I'm just wondering if this proof is ok, or if I'm overlooking something, thanks!

Proof. Suppose $x \in A \mathop \triangle C$. If $x \in A \mathop \triangle B$, then clearly $x \in (A \mathop \triangle B) \cup (B \mathop \triangle C)$, so we will consider the case when $x \notin A \mathop \triangle B$. Suppose $x \notin A \mathop \triangle B$. This means that $x \in A \leftrightarrow x \in B$. Since $x \in A \mathop \triangle C$, either $x \in A \mathop \backslash C$ or $x \in C \mathop \backslash A$. We will consider both cases.
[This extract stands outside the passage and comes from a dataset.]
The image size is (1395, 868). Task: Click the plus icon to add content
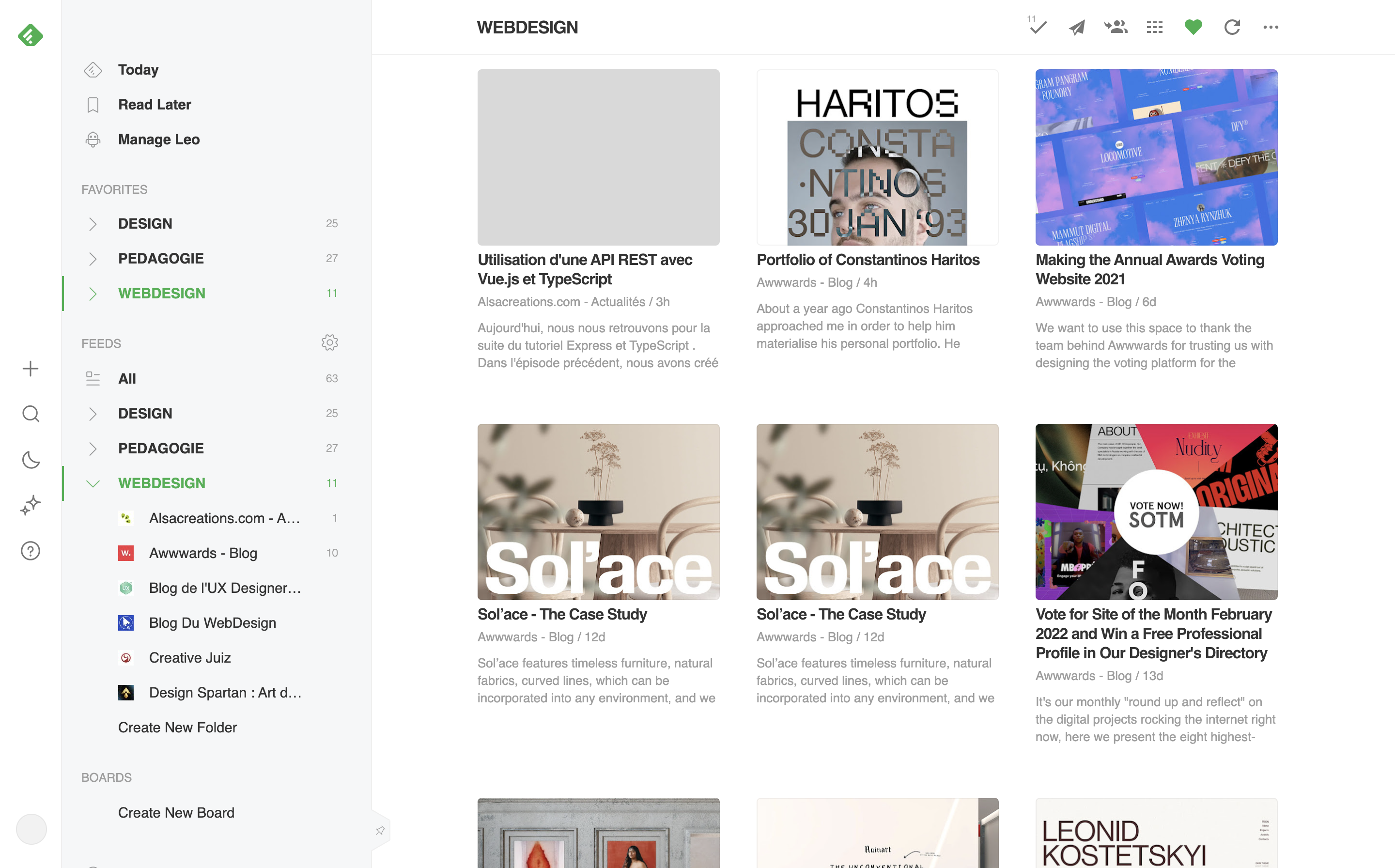(31, 369)
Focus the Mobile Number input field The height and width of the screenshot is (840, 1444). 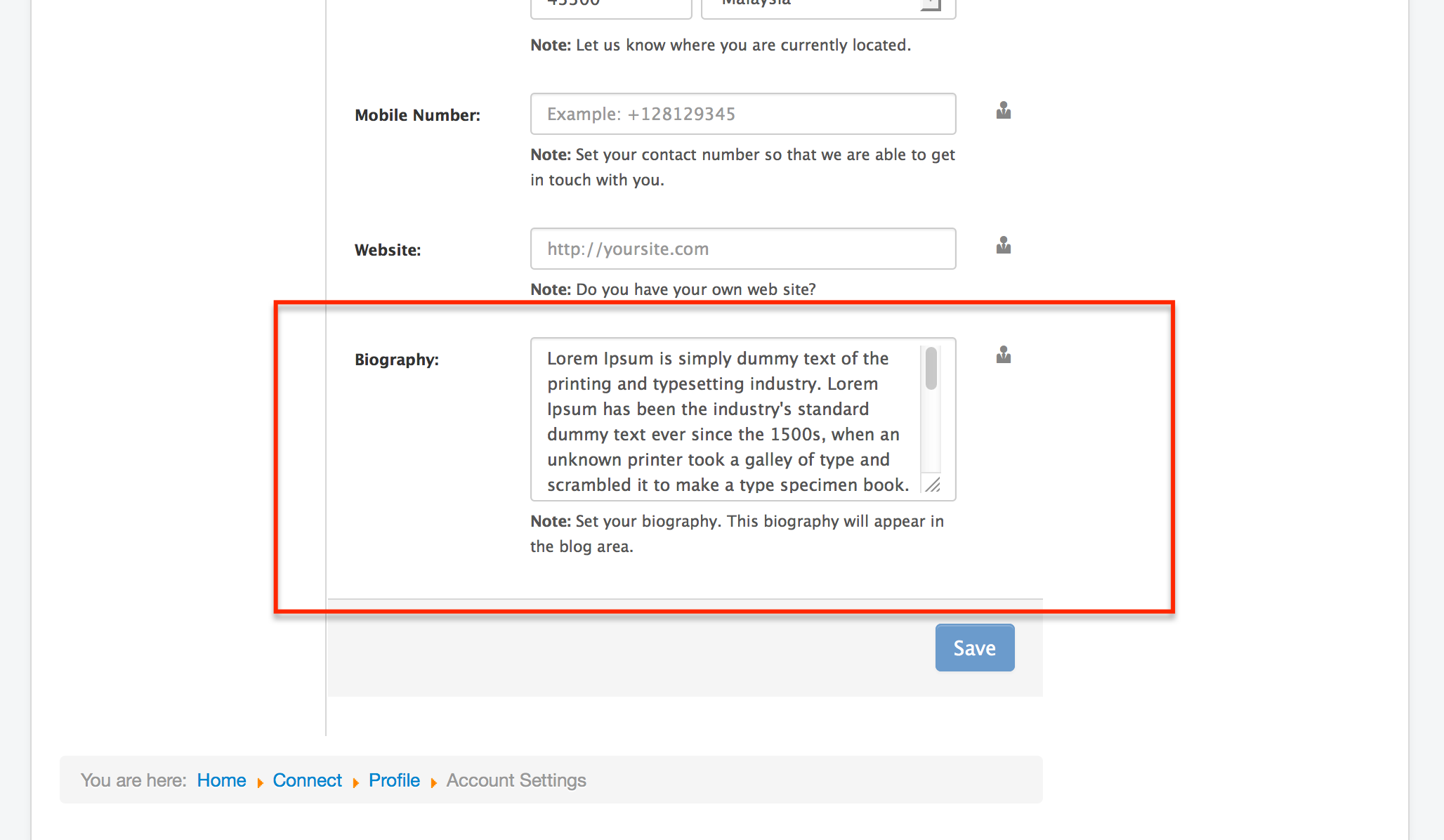[x=742, y=114]
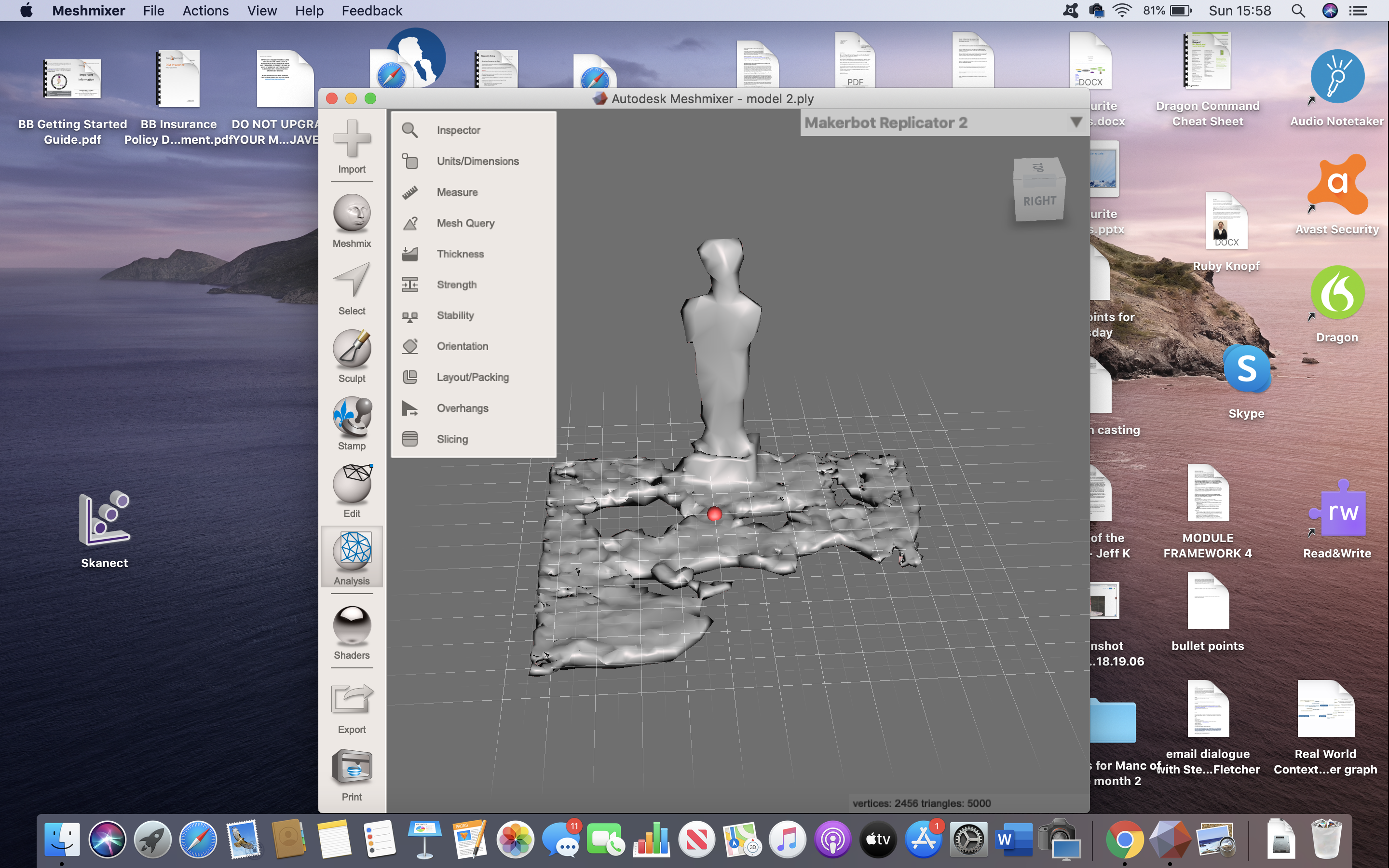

Case 1: $x \in A \mathop \backslash C$. So $x \in A$ and $x \notin C$. Since $x \in A$ and $x \in A \leftrightarrow x \in B$, it follows that $x \in B$. Then since $x \notin C$, $x \in B \mathop \backslash C$, so $x \in B \mathop \triangle C$. Hence, $x \in (A \mathop \triangle B)\cup (B \mathop \triangle C)$

Case 2: $x \in C \mathop \backslash A$. So $x \in C$ and $x \notin A$. Then since $x \notin A$ and $x \in A \leftrightarrow x \in B$, it follows that $x \notin B$. Thus, $x \in C \mathop \backslash B$, so $x \in B \mathop \triangle C$, and hence, $x \in (A \mathop \triangle B)\cup (B \mathop \triangle C)$.

Edit: Also, I would be interested to see any alternative methods of proving this.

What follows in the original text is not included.